Una micidiale «guida morale»

Nei giorni e nelle settimane precedenti le elezioni del 2000, l’«International Herald Tribune» riferiva compiaciuto delle difficoltà incontrate da Milosevic nello svolgimento della campagna elettorale: «Timoroso di essere assassinato, il cinquantottenne presidente appare raramente in pubblico e solo per pronunciare dinanzi ai suoi seguaci brevi discorsi sui mali del fascismo». Circa una settimana dopo, sullo stesso quotidiano un altro giornalista statunitense scriveva: non ci sarà pace nei Balcani «sino a quando Milosevic non viene tratto in inganno e colpito o trascinato via dal potere in una bara».

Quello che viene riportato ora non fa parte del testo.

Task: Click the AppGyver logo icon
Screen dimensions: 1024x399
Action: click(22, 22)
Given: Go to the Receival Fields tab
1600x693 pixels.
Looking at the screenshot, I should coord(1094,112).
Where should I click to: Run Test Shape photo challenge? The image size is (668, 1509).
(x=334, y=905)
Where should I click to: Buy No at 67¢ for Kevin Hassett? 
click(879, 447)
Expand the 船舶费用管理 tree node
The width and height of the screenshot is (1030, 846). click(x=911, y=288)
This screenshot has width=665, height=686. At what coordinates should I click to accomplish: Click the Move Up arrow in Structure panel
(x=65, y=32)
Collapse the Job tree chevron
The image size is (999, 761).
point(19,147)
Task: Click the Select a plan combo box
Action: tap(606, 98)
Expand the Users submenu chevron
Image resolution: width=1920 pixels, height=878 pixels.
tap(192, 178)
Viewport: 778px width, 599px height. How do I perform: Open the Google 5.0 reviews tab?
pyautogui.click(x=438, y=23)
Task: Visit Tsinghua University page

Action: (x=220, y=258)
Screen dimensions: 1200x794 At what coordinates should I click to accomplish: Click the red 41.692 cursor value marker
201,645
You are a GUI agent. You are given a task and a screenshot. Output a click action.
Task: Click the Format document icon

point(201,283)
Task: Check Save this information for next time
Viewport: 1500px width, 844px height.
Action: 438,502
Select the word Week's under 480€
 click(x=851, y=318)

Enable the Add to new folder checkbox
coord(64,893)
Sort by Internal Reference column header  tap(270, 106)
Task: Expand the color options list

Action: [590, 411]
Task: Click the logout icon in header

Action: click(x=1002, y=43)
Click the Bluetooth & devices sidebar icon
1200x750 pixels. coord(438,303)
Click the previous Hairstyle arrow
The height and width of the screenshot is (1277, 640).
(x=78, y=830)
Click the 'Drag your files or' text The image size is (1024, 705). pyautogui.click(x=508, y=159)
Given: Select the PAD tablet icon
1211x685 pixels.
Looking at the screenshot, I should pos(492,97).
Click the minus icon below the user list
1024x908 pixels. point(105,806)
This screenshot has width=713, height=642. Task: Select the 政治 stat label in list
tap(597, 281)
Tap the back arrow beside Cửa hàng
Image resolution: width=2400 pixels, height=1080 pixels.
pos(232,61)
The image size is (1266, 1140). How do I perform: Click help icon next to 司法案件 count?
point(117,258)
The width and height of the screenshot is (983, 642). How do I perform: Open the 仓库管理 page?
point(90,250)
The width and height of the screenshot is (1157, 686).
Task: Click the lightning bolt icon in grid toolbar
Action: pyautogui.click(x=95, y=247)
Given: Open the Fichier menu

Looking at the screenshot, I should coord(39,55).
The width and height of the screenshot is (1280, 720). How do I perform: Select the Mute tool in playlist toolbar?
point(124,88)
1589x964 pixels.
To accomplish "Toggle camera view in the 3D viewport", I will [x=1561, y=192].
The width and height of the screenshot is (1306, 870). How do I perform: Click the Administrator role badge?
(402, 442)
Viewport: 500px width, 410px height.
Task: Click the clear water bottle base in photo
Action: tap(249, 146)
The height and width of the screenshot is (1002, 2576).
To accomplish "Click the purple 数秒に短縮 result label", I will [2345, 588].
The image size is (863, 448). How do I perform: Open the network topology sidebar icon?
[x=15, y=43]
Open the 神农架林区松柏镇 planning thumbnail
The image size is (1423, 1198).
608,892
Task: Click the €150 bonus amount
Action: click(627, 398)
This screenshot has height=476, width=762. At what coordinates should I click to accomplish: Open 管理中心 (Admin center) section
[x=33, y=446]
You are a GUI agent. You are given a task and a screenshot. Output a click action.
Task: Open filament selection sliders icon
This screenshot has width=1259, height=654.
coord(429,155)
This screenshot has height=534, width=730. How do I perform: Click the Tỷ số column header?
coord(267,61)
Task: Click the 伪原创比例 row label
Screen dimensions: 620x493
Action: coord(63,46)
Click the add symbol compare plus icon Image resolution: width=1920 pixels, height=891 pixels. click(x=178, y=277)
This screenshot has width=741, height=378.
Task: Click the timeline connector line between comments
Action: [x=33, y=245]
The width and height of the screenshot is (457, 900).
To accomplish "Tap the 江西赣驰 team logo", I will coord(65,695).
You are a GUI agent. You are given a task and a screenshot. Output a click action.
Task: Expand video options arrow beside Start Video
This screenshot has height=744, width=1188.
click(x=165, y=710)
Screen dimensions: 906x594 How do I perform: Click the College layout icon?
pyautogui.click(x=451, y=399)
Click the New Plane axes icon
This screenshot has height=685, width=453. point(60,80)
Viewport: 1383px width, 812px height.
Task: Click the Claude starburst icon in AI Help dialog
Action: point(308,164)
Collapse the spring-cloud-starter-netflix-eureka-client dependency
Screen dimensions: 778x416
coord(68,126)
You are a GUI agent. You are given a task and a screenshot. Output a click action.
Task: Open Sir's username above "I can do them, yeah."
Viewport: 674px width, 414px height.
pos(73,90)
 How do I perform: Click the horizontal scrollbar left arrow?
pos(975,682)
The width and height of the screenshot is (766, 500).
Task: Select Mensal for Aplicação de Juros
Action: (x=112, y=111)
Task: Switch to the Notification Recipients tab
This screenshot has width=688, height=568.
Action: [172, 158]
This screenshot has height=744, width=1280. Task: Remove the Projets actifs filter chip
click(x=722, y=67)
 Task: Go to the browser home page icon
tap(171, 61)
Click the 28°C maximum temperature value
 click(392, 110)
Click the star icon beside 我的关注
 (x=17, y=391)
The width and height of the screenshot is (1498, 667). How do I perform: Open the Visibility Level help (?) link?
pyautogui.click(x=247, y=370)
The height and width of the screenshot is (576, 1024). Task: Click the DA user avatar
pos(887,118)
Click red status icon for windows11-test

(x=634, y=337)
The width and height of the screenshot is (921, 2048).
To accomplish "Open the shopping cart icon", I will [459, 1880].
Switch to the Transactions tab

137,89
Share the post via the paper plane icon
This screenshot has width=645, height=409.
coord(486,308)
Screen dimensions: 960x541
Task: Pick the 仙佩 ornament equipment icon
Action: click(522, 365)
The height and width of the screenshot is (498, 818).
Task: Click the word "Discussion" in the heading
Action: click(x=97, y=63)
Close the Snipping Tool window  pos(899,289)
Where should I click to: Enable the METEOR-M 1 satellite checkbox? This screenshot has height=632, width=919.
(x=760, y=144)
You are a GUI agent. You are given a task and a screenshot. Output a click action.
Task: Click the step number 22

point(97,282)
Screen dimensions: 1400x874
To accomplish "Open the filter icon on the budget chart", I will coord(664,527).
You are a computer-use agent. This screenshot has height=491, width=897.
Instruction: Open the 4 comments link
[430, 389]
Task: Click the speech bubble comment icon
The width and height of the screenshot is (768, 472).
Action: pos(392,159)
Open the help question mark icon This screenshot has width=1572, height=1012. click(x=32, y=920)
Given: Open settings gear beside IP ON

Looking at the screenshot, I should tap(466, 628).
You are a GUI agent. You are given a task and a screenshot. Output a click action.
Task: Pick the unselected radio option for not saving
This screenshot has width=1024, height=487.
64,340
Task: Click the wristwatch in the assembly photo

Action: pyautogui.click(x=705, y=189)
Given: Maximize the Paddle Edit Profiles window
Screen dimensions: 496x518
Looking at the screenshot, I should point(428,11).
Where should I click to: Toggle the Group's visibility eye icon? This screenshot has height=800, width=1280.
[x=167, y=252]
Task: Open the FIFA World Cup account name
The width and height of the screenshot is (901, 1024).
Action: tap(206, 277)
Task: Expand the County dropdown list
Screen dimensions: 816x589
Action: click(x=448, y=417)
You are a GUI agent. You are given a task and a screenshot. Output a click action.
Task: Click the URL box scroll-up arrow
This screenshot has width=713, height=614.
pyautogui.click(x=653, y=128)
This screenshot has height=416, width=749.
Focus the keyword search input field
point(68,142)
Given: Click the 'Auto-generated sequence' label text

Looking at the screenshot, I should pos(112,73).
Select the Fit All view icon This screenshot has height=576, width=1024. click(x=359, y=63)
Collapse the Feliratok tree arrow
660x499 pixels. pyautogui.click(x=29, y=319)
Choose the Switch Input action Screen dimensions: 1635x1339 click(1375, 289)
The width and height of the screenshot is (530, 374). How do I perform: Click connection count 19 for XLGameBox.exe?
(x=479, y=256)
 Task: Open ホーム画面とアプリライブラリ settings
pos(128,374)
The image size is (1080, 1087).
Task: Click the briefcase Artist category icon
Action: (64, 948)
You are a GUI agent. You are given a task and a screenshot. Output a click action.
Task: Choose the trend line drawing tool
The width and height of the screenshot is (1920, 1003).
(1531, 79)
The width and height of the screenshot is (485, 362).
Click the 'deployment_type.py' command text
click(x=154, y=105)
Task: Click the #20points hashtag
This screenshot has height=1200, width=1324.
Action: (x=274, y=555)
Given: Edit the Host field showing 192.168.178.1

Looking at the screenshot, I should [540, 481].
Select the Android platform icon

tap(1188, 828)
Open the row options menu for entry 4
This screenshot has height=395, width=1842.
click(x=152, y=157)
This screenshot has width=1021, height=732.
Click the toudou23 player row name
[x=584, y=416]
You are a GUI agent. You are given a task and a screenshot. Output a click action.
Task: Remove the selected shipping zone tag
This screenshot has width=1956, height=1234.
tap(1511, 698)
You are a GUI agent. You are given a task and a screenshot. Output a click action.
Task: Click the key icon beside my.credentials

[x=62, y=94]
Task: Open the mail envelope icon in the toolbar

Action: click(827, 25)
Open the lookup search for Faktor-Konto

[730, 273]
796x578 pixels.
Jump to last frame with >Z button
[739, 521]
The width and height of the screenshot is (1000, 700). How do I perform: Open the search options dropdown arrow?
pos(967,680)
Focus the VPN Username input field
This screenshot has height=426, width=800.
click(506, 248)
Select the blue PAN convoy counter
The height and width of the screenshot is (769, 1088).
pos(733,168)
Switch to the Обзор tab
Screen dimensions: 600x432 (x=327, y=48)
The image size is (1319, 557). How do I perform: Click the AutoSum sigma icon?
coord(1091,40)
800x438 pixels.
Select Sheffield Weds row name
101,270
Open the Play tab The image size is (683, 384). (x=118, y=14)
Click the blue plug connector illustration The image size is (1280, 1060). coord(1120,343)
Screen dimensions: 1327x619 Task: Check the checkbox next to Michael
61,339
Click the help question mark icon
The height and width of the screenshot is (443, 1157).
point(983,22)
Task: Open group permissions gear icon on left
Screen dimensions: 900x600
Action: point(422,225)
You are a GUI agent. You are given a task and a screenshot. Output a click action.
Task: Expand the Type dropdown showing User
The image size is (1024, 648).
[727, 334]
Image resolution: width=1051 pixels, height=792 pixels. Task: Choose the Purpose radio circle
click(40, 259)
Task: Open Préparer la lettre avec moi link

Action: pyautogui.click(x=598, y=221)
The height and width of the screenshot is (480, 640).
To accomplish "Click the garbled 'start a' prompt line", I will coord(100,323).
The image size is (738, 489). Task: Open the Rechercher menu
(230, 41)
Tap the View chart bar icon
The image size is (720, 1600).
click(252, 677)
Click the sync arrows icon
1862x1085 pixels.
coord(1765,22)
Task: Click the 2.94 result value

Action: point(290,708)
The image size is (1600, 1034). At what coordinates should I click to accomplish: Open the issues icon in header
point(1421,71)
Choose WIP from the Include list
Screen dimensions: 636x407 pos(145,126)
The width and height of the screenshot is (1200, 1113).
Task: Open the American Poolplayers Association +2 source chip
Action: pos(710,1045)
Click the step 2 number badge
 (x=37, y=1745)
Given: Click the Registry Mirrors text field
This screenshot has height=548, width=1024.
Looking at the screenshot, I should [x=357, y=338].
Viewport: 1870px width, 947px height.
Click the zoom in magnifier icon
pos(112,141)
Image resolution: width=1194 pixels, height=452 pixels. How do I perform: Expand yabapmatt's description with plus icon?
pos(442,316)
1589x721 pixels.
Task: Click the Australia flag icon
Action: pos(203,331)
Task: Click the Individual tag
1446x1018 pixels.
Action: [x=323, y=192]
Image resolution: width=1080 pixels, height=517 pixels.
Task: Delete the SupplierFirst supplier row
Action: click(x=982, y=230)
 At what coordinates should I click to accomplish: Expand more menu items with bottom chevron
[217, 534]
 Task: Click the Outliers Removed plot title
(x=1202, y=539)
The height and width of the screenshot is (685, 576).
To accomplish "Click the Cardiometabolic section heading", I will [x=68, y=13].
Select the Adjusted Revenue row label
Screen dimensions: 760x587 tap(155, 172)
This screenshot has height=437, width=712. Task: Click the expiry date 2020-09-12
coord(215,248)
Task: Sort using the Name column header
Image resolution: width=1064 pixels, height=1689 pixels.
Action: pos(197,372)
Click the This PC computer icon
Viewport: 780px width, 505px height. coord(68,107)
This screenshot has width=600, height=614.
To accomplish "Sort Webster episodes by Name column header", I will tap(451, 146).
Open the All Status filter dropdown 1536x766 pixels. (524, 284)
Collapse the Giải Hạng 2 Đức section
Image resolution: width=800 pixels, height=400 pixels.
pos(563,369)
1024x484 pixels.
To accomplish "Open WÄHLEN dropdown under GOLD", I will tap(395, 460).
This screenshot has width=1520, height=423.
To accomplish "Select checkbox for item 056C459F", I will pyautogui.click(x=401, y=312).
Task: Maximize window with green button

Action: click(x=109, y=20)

E ora spostiamoci in Medio Oriente. Sempre nel 2000 e sempre l’autorevole e distaccato «International Herald Tribune» annunciava giubilante: la Cia ha stanziato somme enormi «per trovare un generale o un colonnello che conficchi una pallottola nel cervello di Saddam» (cfr. D. Losurdo, Il linguaggio dell’Impero, pp. 4-5). Com’è noto, per conseguire l’obiettivo dell’eliminazione fisica di due capi di Stato non graditi o non più graditi, contro la Jugoslavia furono necessari una guerra e un colpo di Stato, contro l’Irak un embargo devastante e prolungato e poi una guerra.
Veniamo all’oggi. Il «Corriere della Sera» del 10 febbraio riporta le dichiarazioni di Elie Wiesel: «Se il presidente iraniano Ahmadinejad fosse assassinato, non verserei una sola lacrima». Perché non ci fossero dubbi sul significato reale delle sue dichiarazioni, Wiesel si è preoccupato di rilasciarle alla «Radio militare israeliana».
Ma è interessante leggere il commento della giornalista del «Corriere della Sera» (Alessandra Farkas), che riporta le dichiarazioni di Wiesel: «Mentre Teheran alza i toni dello scontro, minacciando direttamente i leader occidentali, lo scrittore e attivista sopravissuto alla Shoah non esita a proporsi come guida morale…»!